== Brief ==
Whatever the records below hold, copy it all out exactly.
BEGIN Source data
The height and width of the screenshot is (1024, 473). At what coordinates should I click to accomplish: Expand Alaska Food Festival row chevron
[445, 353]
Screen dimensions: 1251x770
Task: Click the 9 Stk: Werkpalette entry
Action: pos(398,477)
END Source data
== Exercise solution ==
The height and width of the screenshot is (1024, 473). At what coordinates should I click to accomplish: Expand Alaska Food Festival row chevron
[445, 353]
Screen dimensions: 1251x770
Task: Click the 9 Stk: Werkpalette entry
Action: pos(398,477)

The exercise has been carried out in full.